Solving the Collatz Conjecture in Cobol provides a perfect exercise for understanding core procedural logic. It involves creating a program that iteratively applies two simple rules to a positive integer—if even, divide by 2; if odd, multiply by 3 and add 1—counting the steps until the number becomes 1.

Have you ever encountered a problem so simple to describe, yet so profoundly difficult to solve that it has baffled mathematicians for decades? This is the essence of the Collatz Conjecture, often called the "3n+1 problem." It's a puzzle that feels like it should have an easy answer, but none has ever been found. Now, imagine tackling this enigma using a language forged in the crucible of mainframe computing: Cobol.

You might be thinking that Cobol, with its verbose syntax and rigid structure, is an odd choice for a mathematical puzzle. You're likely here because you're navigating the robust world of Cobol as part of the kodikra learning path, perhaps feeling that its application is limited to finance and business. This guide is here to shatter that perception. We will demonstrate how Cobol's deliberate and structured nature makes it an incredibly clear and powerful tool for implementing algorithms like the Collatz Conjecture, turning its perceived weaknesses into strengths for logical clarity.


What Exactly is the Collatz Conjecture?

The Collatz Conjecture is a famous unsolved problem in mathematics. It was proposed by Lothar Collatz in 1937 and, despite its simple rules, remains unproven. The conjecture applies to any positive integer and defines a sequence of numbers based on a straightforward iterative process.

The rules are as follows:

  • If the current number is even, the next number in the sequence is half of the current number (n / 2).
  • If the current number is odd, the next number is three times the current number plus one (3n + 1).

The conjecture states that no matter which positive integer you start with, the sequence will eventually reach the number 1. Once it reaches 1, it enters a simple loop: 1 → 4 → 2 → 1 → ...

An Example in Action

Let's trace the sequence for the starting number 6:

  1. 6 is even, so we divide by 2 to get 3. (Step 1)
  2. 3 is odd, so we compute (3 * 3) + 1 to get 10. (Step 2)
  3. 10 is even, so we divide by 2 to get 5. (Step 3)
  4. 5 is odd, so we compute (3 * 5) + 1 to get 16. (Step 4)
  5. 16 is even, so we divide by 2 to get 8. (Step 5)
  6. 8 is even, so we divide by 2 to get 4. (Step 6)
  7. 4 is even, so we divide by 2 to get 2. (Step 7)
  8. 2 is even, so we divide by 2 to get 1. (Step 8)

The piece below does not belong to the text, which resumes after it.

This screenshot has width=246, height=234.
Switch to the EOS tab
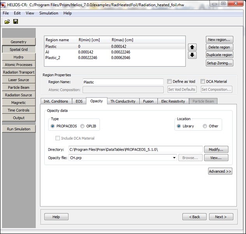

For the starting number 6, it takes 8 steps to reach 1. The challenge in this kodikra module is to write a program that can take any positive integer and return this step count.

This problem is a fantastic way to practice fundamental programming concepts like loops, conditional logic (if/else), and basic arithmetic operations—all of which are cornerstones of the Cobol language.

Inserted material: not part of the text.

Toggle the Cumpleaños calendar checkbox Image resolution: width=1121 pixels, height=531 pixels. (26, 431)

Why Use Cobol for an Algorithm Challenge?

At first glance, Cobol might seem like an archaic choice for a mathematical problem. Modern languages like Python or JavaScript can solve this in just a few lines of code. However, using Cobol for this task reveals the language's unique strengths and provides invaluable insights, especially for developers working on enterprise systems.

Unmatched Clarity and Self-Documentation

Cobol's syntax is famously verbose and English-like. A statement like ADD 1 TO WS-STEP-COUNTER is instantly understandable to anyone, programmer or not. In a complex business logic environment, this self-documenting quality is a massive advantage. For an algorithm like the Collatz Conjecture, it forces you to write code that reads like a set of instructions, making the logic flow transparent and easy to debug.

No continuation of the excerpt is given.